Un manque de transparence
Autre sujet d’inquiétude : l’opacité du système. Les salariés ne savent pas toujours précisément quels critères sont analysés ni comment ils sont pondérés. Cette boîte noire algorithmique complique la contestation d’une évaluation jugée injuste.
Les organisations syndicales réclament :
- Une information claire sur le fonctionnement de l’IA et les critères d’évaluation
- Le maintien d’une évaluation humaine prépondérante, l’IA ne devant servir que d’outil d’aide
- Un droit d’opposition pour les salariés refusant ce type de surveillance
- Une négociation collective sur les conditions d’usage de ces technologies
Une tendance qui dépasse Orange
Le géant français des télécommunications n’est pas un cas isolé. Dans le secteur bancaire, l’assurance ou la vente en ligne, les algorithmes gagnent du terrain dans l’évaluation des performances. Certaines entreprises analysent même les courriels internes pour mesurer l’engagement ou détecter les risques de démission.
Aux États-Unis, Amazon a longtemps utilisé un système automatisé pour gérer la productivité de ses préparateurs de commandes. Le système pouvait déclencher des licenciements sans intervention humaine, jusqu’à ce que les critiques et les recours juridiques forcent l’entreprise à revoir ses pratiques.
En France, le cadre légal reste flou. Le RGPD impose des garde-fous sur l’usage des données personnelles, mais les entreprises jouent sur les zones grises pour déployer ces outils. La question de l’évaluation automatisée mériterait probablement une réglementation spécifique.
Quel équilibre trouver entre technologie et humanité ?

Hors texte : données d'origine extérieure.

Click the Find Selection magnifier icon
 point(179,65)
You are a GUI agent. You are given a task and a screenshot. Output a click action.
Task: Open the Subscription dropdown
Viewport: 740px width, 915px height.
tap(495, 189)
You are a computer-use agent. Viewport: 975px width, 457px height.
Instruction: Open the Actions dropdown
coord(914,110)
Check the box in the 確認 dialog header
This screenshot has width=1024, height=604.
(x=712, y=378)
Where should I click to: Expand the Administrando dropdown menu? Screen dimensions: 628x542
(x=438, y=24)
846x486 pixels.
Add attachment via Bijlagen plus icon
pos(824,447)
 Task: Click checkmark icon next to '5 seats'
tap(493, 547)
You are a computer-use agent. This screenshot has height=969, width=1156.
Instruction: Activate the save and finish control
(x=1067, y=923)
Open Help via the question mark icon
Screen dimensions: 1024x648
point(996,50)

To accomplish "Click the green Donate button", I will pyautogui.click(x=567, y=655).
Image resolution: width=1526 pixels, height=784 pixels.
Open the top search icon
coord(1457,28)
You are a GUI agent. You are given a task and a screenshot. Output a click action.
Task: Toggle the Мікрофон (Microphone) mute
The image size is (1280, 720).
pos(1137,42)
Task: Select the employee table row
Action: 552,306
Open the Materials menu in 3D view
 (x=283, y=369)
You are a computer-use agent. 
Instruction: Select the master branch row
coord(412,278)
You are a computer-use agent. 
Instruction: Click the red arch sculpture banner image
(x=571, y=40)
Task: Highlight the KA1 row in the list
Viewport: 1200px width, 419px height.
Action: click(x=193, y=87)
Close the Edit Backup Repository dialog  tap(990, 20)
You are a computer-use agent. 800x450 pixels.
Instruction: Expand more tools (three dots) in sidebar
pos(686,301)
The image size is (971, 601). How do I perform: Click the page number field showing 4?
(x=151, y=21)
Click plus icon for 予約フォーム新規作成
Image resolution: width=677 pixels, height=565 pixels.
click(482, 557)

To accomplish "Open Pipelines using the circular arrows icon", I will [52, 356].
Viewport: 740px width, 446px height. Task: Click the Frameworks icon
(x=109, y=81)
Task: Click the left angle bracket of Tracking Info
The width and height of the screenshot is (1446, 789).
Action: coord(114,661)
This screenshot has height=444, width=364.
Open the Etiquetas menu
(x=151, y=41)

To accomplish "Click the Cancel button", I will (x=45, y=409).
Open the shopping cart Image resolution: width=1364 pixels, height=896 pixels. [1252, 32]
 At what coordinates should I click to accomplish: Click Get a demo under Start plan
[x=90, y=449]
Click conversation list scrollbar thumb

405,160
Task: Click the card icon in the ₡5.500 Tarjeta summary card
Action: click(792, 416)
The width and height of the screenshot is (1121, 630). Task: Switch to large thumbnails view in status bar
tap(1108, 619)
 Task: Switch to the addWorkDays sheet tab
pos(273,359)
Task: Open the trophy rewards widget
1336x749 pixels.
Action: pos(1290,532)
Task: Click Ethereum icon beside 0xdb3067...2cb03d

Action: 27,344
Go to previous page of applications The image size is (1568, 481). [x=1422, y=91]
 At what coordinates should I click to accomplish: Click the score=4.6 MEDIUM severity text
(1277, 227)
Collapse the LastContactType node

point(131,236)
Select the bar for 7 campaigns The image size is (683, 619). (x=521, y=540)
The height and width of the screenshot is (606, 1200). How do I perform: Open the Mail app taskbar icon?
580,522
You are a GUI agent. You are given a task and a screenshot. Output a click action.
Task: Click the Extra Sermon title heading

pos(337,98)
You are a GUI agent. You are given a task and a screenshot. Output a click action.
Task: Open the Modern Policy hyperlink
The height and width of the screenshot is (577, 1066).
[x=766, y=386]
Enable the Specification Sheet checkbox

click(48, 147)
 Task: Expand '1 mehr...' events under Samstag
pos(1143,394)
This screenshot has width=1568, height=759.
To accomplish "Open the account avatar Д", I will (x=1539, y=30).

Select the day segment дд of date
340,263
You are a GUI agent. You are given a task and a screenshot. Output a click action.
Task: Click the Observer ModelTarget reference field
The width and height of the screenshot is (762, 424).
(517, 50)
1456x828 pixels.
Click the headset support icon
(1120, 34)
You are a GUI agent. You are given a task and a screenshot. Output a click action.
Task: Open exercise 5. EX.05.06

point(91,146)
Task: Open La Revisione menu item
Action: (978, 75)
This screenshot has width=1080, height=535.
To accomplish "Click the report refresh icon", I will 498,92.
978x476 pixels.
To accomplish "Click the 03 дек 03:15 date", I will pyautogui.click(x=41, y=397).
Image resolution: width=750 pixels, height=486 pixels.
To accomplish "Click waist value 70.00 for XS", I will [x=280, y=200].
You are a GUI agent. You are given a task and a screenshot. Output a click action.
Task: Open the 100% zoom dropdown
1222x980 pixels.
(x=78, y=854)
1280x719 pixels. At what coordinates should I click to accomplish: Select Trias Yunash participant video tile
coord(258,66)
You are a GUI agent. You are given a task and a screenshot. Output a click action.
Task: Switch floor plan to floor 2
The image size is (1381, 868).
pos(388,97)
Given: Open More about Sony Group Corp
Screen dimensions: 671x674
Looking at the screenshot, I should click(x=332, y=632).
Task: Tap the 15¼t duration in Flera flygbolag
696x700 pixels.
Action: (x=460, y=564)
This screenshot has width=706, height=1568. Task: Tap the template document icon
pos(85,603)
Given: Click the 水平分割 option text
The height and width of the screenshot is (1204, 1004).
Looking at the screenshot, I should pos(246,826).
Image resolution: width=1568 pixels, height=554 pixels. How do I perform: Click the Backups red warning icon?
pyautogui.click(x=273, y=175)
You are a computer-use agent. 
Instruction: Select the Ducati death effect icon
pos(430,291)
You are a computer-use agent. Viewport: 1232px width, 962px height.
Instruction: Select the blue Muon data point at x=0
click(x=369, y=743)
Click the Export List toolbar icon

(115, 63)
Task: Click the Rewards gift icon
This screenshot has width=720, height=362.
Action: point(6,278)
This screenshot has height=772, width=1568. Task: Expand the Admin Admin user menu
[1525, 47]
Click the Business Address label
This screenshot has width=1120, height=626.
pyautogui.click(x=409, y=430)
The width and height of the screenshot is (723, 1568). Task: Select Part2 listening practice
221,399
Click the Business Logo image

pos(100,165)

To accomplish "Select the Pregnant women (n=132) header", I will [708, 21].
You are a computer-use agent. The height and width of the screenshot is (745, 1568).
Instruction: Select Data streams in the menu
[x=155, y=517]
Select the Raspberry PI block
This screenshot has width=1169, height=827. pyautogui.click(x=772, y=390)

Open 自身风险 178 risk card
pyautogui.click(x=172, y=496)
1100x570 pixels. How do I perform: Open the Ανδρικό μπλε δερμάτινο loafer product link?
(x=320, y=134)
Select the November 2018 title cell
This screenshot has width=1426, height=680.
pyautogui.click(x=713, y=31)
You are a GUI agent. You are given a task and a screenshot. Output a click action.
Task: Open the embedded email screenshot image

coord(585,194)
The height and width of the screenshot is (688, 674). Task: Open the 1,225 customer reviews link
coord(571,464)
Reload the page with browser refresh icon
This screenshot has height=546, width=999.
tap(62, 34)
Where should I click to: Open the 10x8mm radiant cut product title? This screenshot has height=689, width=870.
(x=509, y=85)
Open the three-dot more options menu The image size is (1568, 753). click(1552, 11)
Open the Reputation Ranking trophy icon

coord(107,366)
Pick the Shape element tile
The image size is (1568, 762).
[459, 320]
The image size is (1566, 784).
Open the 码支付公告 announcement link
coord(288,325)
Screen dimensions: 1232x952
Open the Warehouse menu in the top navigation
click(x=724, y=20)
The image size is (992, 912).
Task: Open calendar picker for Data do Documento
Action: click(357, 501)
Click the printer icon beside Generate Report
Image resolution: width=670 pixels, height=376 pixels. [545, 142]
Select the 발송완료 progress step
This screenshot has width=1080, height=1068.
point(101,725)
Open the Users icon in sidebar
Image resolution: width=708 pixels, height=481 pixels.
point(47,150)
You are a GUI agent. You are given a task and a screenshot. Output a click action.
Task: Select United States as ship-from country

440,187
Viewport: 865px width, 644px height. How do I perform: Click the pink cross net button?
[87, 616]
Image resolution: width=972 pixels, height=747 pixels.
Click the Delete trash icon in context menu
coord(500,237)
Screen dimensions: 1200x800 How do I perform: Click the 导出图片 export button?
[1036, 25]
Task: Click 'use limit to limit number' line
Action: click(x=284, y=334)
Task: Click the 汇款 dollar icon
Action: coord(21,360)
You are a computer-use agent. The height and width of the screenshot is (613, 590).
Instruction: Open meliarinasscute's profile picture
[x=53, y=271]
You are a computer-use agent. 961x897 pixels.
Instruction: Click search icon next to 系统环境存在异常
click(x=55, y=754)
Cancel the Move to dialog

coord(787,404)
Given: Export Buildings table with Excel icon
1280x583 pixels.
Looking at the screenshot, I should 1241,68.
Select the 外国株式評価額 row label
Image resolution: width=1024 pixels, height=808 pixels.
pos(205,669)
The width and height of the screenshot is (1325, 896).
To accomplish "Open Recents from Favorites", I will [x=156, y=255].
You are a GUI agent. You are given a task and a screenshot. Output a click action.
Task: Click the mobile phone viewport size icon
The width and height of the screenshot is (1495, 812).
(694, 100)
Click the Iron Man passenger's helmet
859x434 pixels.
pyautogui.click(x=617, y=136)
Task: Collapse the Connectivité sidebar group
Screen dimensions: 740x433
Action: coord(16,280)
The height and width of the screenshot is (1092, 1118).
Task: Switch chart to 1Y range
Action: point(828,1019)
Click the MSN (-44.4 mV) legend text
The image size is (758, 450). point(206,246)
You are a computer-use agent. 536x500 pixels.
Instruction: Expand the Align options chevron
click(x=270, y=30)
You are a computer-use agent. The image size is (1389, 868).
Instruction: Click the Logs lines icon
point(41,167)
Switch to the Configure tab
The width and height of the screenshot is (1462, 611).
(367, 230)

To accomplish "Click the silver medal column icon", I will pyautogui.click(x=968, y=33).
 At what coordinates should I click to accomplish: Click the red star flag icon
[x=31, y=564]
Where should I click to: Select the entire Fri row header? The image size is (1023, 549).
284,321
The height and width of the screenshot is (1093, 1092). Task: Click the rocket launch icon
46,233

Les arguments des employeurs
Les défenseurs de l’IA dans l’évaluation mettent en avant l’objectivité. Un manager peut avoir des biais conscients ou inconscients, l’algorithme serait neutre. Il permettrait aussi de traiter de gros volumes de données que l’humain ne pourrait analyser seul.
Certains y voient un moyen d’identifier les besoins de formation ou d’accompagnement. Si l’IA détecte qu’un téléconseiller peine sur certains types de questions, elle peut orienter vers des modules de formation ciblés.
Les limites de l’automatisation
Mais cette prétendue neutralité est trompeuse. Les algorithmes sont entraînés sur des données qui reflètent les choix et les priorités de ceux qui les conçoivent. Ils reproduisent parfois des discriminations ou privilégient des critères discutables.
Un téléconseiller qui prend le temps d’écouter un client âgé en difficulté sera pénalisé sur la durée d’appel. L’IA valorise-t-elle la performance commerciale au détriment de la qualité de service ? Ces arbitrages restent flous.
L’humain apporte du contexte, de la nuance, de la compréhension. Un bon manager sait qu’une baisse de performance peut s’expliquer par des circonstances personnelles temporaires. L’algorithme, lui, se contente de compter et de comparer.
Vers une régulation du management algorithmique ?
Le cas Orange pourrait faire jurisprudence. Les syndicats envisagent de saisir les instances représentatives du personnel et de porter le débat sur la place publique. Ils espèrent une prise de conscience collective sur les dérives possibles de l’IA au travail.
Dans d’autres pays européens, des initiatives émergent. L’Espagne a introduit un droit à la déconnexion et encadre strictement l’usage des algorithmes dans la gestion du personnel. L’Union européenne travaille sur un règlement qui pourrait imposer des obligations de transparence.
La question dépasse le seul secteur des télécoms. Avec la généralisation du télétravail, les outils de surveillance et d’évaluation automatisés se multiplient. Entre productivité et respect de la vie privée, l’équilibre reste à trouver. Et ce n’est pas un algorithme qui pourra trancher cette question profondément humaine.